Dataset items:
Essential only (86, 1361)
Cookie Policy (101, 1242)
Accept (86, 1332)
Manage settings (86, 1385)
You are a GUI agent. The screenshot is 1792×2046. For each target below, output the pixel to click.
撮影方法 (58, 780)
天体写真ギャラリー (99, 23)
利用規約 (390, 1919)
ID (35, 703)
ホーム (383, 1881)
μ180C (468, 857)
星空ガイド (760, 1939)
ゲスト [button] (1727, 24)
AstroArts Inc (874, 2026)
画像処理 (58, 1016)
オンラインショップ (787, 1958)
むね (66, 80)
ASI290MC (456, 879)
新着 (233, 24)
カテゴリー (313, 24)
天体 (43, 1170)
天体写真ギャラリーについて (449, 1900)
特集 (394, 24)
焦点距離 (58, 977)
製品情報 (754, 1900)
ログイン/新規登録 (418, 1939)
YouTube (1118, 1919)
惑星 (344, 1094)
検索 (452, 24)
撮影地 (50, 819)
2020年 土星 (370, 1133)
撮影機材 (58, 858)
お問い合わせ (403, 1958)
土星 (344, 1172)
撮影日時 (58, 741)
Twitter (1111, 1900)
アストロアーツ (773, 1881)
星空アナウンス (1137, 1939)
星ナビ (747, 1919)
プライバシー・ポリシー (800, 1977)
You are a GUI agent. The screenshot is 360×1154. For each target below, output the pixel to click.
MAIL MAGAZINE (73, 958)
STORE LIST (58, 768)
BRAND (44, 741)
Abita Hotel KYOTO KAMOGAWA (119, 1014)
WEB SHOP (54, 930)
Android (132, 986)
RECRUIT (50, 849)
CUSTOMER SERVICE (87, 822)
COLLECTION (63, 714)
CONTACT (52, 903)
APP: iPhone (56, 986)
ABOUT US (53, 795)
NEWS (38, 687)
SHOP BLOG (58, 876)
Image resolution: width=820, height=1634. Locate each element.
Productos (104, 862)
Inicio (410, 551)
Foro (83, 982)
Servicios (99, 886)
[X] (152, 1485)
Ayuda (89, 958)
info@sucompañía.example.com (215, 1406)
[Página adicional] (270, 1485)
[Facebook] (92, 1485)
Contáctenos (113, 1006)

WHAT TO DO >> Once the line with "YouTube (1118, 1919)" is found in the records above, print exactly that line and every line after it through the line with "Productos (104, 862)".

RESULT OF THIS EXERCISE >>
YouTube (1118, 1919)
惑星 (344, 1094)
検索 (452, 24)
撮影地 (50, 819)
2020年 土星 (370, 1133)
撮影機材 (58, 858)
お問い合わせ (403, 1958)
土星 (344, 1172)
撮影日時 (58, 741)
Twitter (1111, 1900)
アストロアーツ (773, 1881)
星空アナウンス (1137, 1939)
星ナビ (747, 1919)
プライバシー・ポリシー (800, 1977)
You are a GUI agent. The screenshot is 360×1154. For each target below, output the pixel to click.
MAIL MAGAZINE (73, 958)
STORE LIST (58, 768)
BRAND (44, 741)
Abita Hotel KYOTO KAMOGAWA (119, 1014)
WEB SHOP (54, 930)
Android (132, 986)
RECRUIT (50, 849)
CUSTOMER SERVICE (87, 822)
COLLECTION (63, 714)
CONTACT (52, 903)
APP: iPhone (56, 986)
ABOUT US (53, 795)
NEWS (38, 687)
SHOP BLOG (58, 876)
Image resolution: width=820, height=1634. Locate each element.
Productos (104, 862)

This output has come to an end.